Task statement.
From the records below, transcribe only the lines running from the one with "Screen dimensions: 1456x821" through the one with "Given: Click the next task right-arrow icon". Keep both of those end lines.

Given information.
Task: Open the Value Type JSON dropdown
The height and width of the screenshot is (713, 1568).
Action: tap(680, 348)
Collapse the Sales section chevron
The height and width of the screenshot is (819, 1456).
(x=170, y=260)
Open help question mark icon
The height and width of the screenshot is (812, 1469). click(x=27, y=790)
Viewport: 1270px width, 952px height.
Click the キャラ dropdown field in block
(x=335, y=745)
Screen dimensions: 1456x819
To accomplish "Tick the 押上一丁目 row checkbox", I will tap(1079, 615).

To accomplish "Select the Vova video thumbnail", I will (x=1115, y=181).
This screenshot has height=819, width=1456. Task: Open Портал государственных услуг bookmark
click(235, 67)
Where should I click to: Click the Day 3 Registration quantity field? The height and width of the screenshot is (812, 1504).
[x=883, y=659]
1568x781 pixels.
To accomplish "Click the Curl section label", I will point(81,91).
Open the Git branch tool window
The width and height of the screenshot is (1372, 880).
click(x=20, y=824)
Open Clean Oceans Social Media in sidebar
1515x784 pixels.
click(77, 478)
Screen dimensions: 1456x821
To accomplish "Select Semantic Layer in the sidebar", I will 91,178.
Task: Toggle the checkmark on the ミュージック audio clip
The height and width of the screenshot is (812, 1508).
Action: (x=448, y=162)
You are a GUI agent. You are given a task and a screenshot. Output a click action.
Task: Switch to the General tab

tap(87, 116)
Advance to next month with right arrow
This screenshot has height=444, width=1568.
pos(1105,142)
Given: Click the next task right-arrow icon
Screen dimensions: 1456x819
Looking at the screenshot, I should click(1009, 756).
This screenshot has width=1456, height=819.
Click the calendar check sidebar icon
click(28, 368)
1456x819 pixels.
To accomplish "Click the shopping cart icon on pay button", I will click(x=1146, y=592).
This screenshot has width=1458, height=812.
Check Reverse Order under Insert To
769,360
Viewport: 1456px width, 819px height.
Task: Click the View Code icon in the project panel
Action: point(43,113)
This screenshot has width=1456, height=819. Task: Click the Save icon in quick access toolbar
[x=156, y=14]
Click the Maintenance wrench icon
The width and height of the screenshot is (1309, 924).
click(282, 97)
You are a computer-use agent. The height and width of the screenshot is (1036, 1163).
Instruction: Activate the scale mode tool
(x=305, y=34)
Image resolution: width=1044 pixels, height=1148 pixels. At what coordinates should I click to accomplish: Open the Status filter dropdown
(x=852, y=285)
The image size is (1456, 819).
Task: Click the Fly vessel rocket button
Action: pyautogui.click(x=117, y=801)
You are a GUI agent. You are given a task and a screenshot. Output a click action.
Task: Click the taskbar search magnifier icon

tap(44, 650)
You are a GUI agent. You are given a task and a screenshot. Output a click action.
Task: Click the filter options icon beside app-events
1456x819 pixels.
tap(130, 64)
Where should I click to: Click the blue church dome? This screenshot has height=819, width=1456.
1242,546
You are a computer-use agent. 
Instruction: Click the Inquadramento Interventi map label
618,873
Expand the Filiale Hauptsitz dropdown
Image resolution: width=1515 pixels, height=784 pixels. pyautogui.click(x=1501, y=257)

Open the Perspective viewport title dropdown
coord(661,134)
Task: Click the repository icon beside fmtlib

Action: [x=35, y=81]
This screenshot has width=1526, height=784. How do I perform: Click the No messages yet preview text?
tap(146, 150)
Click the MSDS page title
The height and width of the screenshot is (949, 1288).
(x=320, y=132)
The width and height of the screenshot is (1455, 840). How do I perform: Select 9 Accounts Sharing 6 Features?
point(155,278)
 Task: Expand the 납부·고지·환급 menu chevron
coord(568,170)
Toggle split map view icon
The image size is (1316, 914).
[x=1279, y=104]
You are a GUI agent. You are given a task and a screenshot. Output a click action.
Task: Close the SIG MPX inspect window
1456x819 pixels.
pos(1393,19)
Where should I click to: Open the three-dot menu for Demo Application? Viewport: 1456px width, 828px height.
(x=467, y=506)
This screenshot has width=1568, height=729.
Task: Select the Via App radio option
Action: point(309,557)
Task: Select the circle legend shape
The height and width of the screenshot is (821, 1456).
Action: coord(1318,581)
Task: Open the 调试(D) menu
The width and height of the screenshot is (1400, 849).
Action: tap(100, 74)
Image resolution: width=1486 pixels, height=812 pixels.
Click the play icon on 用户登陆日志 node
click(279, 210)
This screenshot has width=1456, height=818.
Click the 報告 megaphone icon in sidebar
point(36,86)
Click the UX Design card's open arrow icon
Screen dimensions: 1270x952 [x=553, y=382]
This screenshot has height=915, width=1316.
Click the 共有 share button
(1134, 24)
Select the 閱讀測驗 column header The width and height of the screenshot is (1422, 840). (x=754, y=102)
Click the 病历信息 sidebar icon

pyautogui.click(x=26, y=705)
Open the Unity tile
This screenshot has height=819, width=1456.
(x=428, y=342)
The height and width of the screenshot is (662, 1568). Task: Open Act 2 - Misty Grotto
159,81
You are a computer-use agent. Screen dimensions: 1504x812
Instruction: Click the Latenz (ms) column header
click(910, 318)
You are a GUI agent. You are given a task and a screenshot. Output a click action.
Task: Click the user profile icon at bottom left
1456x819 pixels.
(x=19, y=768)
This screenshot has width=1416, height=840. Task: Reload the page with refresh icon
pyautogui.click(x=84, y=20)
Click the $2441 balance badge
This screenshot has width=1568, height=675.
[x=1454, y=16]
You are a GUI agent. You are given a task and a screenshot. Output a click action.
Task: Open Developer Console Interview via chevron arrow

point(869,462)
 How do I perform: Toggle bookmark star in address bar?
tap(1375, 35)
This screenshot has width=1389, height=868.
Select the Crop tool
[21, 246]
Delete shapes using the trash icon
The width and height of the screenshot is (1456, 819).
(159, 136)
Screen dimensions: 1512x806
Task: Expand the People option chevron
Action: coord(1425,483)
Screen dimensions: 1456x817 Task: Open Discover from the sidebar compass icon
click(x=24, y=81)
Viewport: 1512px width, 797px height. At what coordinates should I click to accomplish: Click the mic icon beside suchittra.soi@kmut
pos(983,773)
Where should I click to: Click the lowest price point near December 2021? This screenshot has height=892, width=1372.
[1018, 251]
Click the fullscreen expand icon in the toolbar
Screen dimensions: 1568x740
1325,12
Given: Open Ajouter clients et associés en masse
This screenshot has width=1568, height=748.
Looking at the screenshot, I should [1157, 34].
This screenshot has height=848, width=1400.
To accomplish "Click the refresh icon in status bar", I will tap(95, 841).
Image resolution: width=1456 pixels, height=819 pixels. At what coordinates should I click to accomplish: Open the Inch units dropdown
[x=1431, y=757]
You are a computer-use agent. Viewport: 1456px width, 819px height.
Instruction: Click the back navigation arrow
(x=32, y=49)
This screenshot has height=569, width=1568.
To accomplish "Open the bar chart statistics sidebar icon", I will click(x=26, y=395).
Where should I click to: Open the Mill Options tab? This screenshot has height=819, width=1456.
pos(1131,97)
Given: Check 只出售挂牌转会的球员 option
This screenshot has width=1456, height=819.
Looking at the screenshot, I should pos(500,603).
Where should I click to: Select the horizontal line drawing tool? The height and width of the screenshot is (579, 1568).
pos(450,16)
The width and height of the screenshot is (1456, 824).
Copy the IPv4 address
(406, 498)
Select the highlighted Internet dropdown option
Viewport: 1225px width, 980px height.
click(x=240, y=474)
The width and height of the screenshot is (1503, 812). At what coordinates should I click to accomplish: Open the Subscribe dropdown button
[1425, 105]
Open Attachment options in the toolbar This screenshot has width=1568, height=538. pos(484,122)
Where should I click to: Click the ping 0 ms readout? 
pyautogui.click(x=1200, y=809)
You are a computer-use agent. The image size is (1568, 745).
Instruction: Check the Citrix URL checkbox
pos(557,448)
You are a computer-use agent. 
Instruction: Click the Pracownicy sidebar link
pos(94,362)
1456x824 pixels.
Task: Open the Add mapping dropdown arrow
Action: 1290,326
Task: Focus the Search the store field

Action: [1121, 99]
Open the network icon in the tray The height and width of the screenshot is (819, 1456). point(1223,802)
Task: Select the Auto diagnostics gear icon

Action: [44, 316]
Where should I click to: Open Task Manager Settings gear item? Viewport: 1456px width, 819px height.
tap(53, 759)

Solution to this exercise.
Screen dimensions: 1456x821
To accomplish "Select Semantic Layer in the sidebar", I will 91,178.
Task: Toggle the checkmark on the ミュージック audio clip
The height and width of the screenshot is (812, 1508).
Action: (x=448, y=162)
You are a GUI agent. You are given a task and a screenshot. Output a click action.
Task: Switch to the General tab

tap(87, 116)
Advance to next month with right arrow
This screenshot has height=444, width=1568.
pos(1105,142)
Given: Click the next task right-arrow icon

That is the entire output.